Top of Text section
Accurate determination of the PO is a crucial step to verify the trinucleotide periodicity of ribosomes along coding regions [1,17], derive reliable translation initiation and elongation rates [18,19], accurately estimate codon usage bias and translation pauses [15,2023], and reveal novel translated regions in known protein coding transcripts or ncRNAs [8,24,25].

Typically, the PO is defined as a constant number of nucleotides from either the 3' or 5' end of reads, independently from their length (Fig 1A) [26]. This approach may lead to an inaccurate detection of the P-site’s position owing to potential offset variations associated with the length of the reads due to different ribosome conformations [16], non-translating ribosomes [27], nuclease digestion biases [15] and sequencing biases [2]. This problem is frequently resolved by selecting subsets of reads with defined length [28,29]. As such, this procedure removes from the analysis reads that are potentially derived from fragments associated to alternative conformations of the ribosome [30,31] and characterized by shorter or longer lengths [16]. Recently, computational tools have been developed to assist with RiboSeq analysis and P-site localization; examples are Plastid [32] and RiboProfiling [33]. Both tools compute the PO after stratifying the reads in bins, according to their length. However, each bin is treated independently, possibly leading to excessive variability of the offsets across bins.

Here, we describe the development of riboWaltz, an R package aimed at computing the PO for all reads from single or multiple RiboSeq samples. Taking advantage of a two-step algorithm, where offset information is passed through populations of reads with different length to maximize the offset coherence, riboWaltz computes with extraordinary precision the PO and shows higher accuracy and specificity of P-site positions than the other methods. riboWaltz provides the user with a variety of graphical representations, laying the foundations for further accurate RiboSeq analyses and better interpretation of positional information.

Design and implementation

Input acquisition and processing

riboWaltz is an R package that requires two mandatory input data files: 1) alignment files, in BAM format or as GAlignments objects in R, ideally from transcriptome alignments of RiboSeq reads, and; 2) transcript annotation files, in GTF/GFF3 format or provided as TxDb objects in R. Alternatively, annotation can also be provided as a tab separated text file containing minimal transcript annotation: the length of the transcripts and of their annotated coding sequences and UTRs (Fig 1B). Optionally, a third file containing transcript sequence information in FASTA format can be provided as input to perform P-site specific codon sequence analysis. The user is also free to specify a genome build and the corresponding BSGenome object in R will be used for sequence retrieval (Fig 1B).
Bottom of Text section
» **Work order**: According to the text on riboWaltz, what two input files are mandatory? Please answer in one sentence.
Top of Dataset excerpts
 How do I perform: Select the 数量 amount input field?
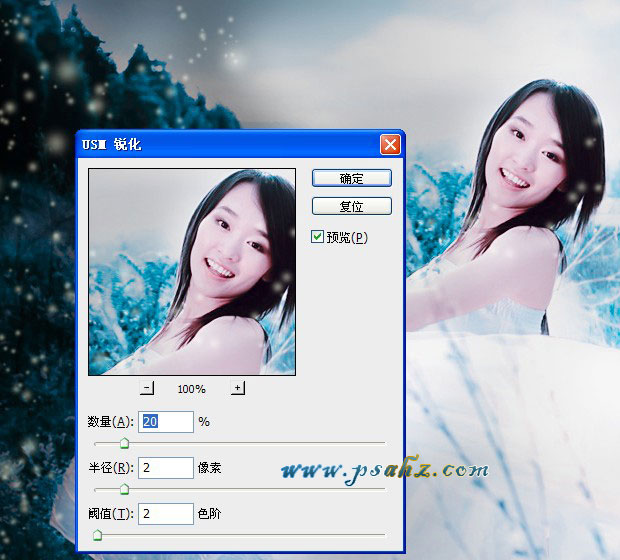pos(165,422)
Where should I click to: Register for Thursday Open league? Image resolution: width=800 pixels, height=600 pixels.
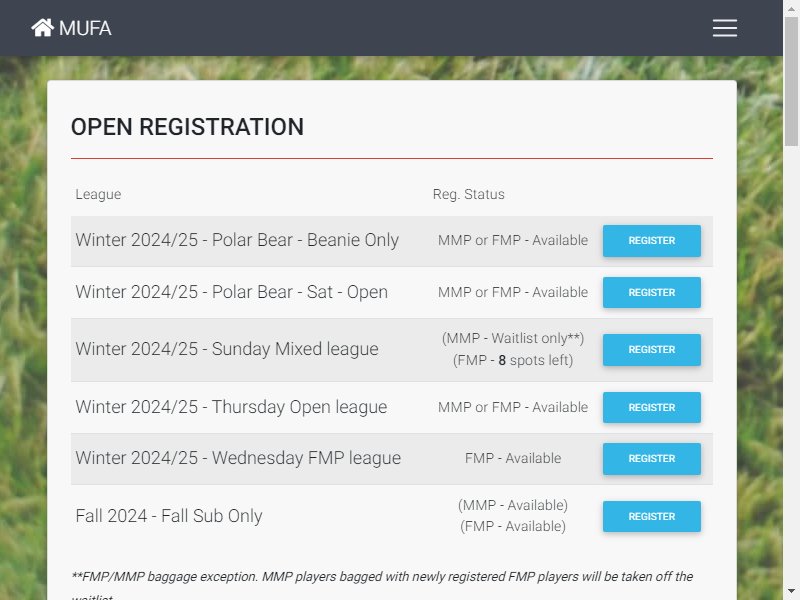[x=651, y=408]
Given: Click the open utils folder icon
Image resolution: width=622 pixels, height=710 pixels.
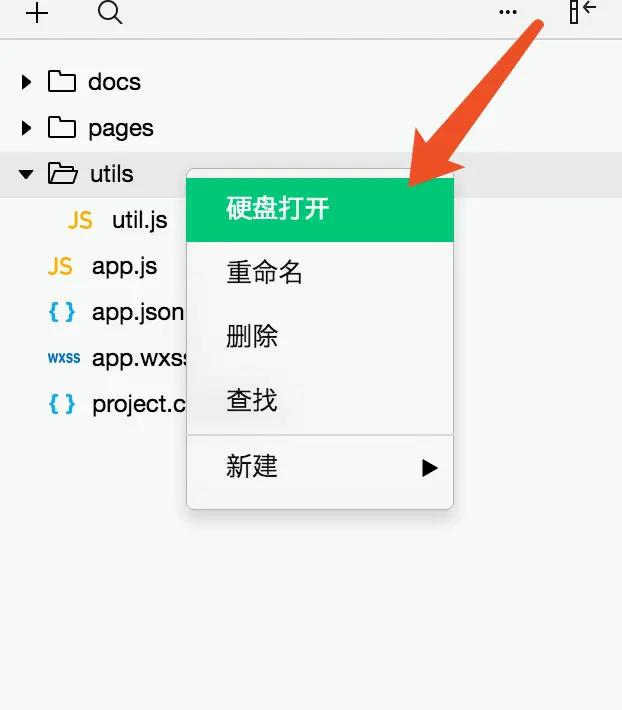Looking at the screenshot, I should [62, 173].

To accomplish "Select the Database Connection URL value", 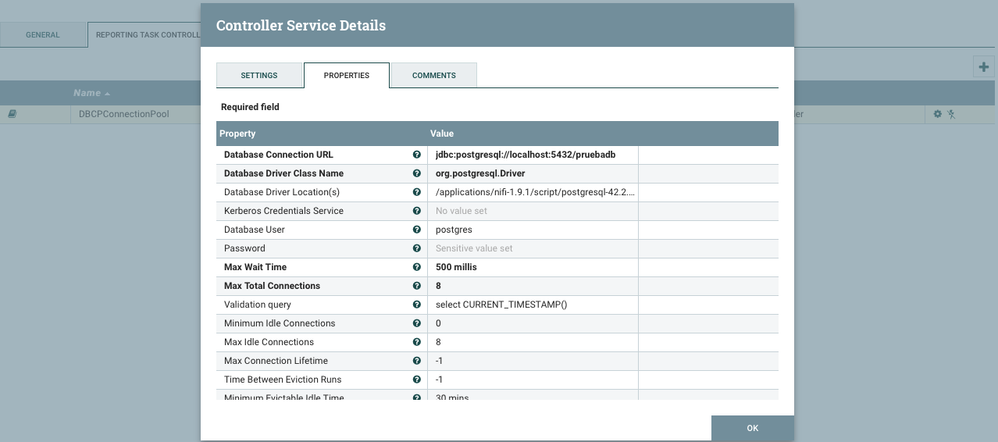I will click(532, 155).
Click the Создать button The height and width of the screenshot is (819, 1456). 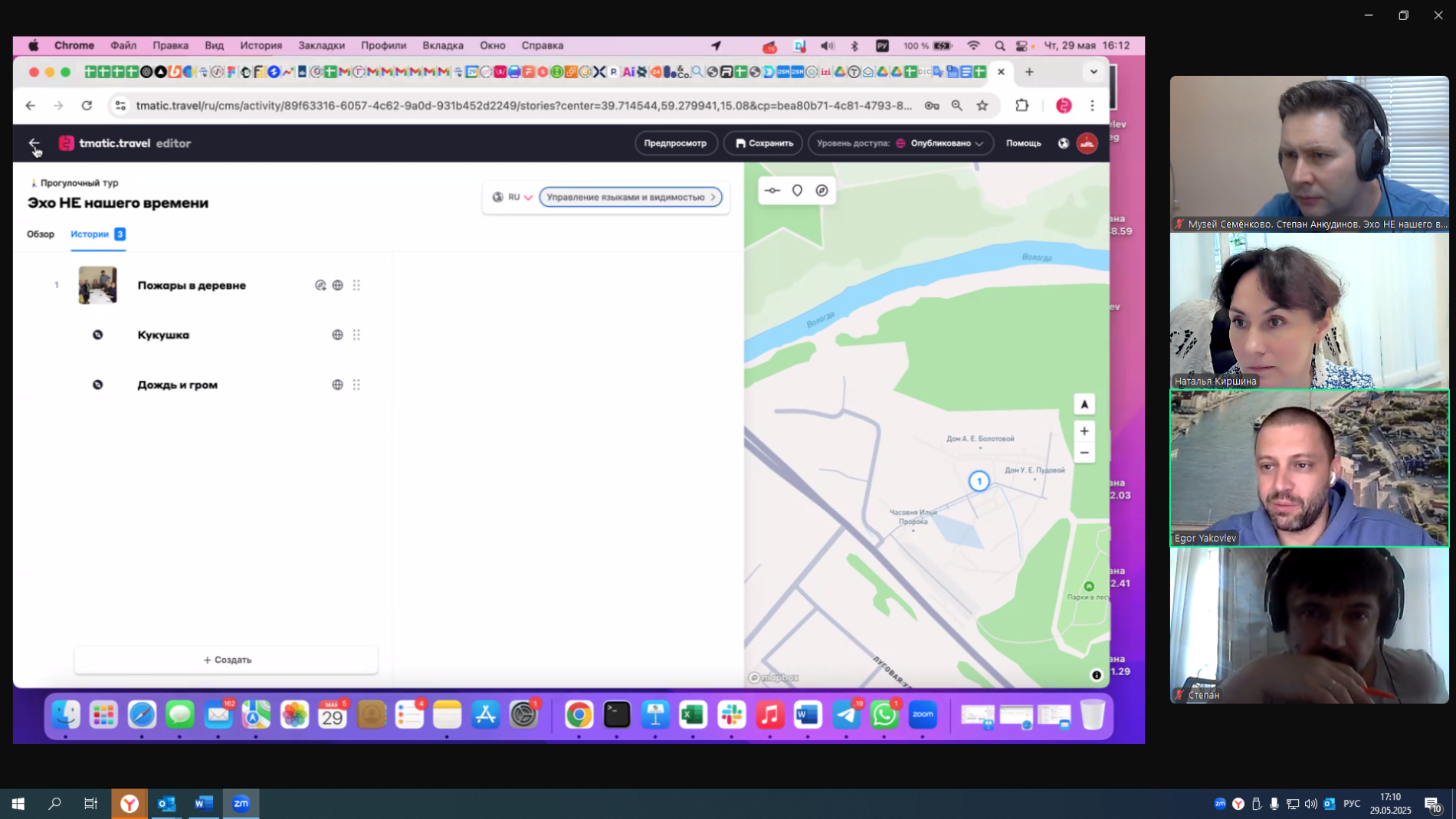227,660

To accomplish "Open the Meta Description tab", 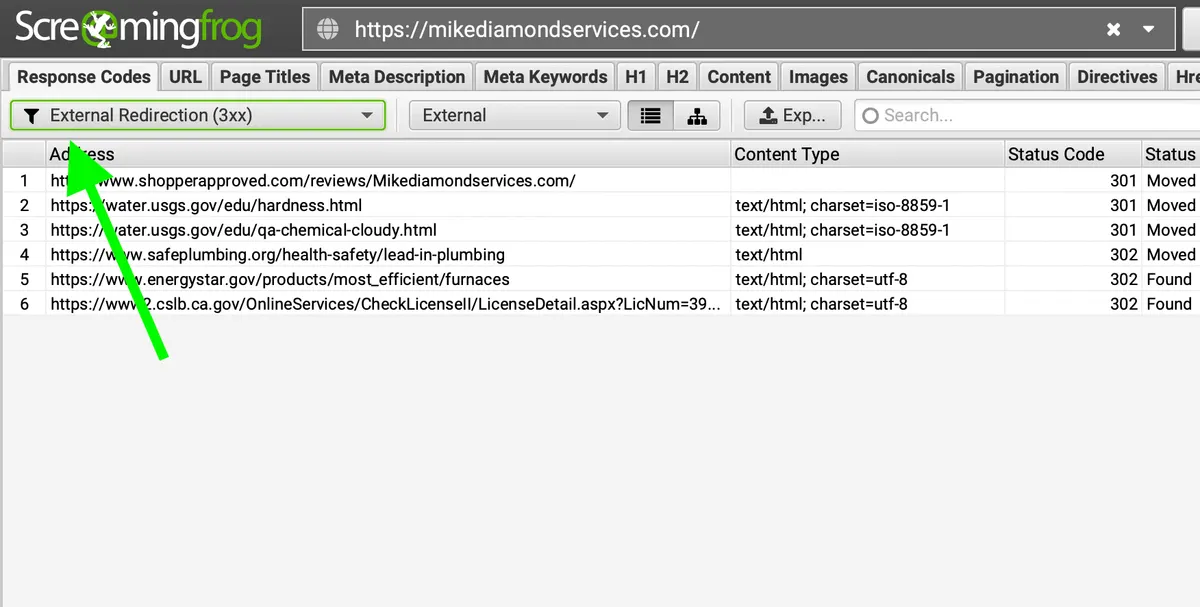I will (397, 77).
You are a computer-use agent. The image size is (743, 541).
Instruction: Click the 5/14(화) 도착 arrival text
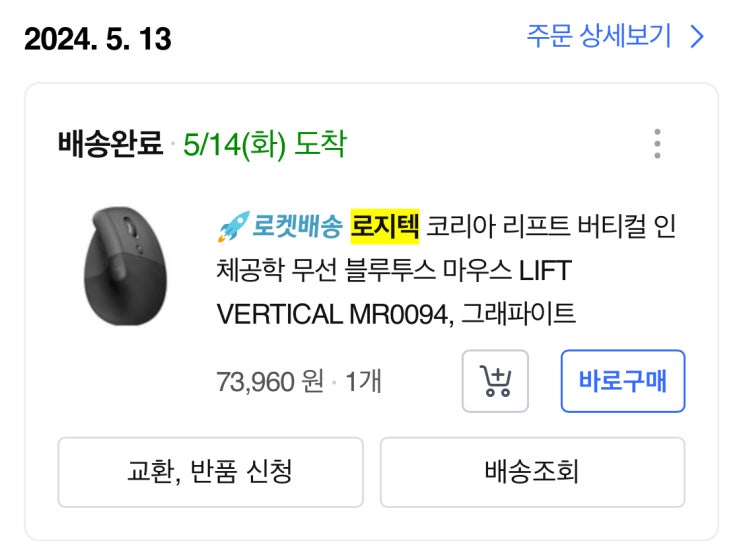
Bottom of Dataset excerpts
» **Answer to the exercise**: The two mandatory input files are alignment files, in BAM format or as GAlignments objects in R, and transcript annotation files, in GTF/GFF3 format or as TxDb objects in R.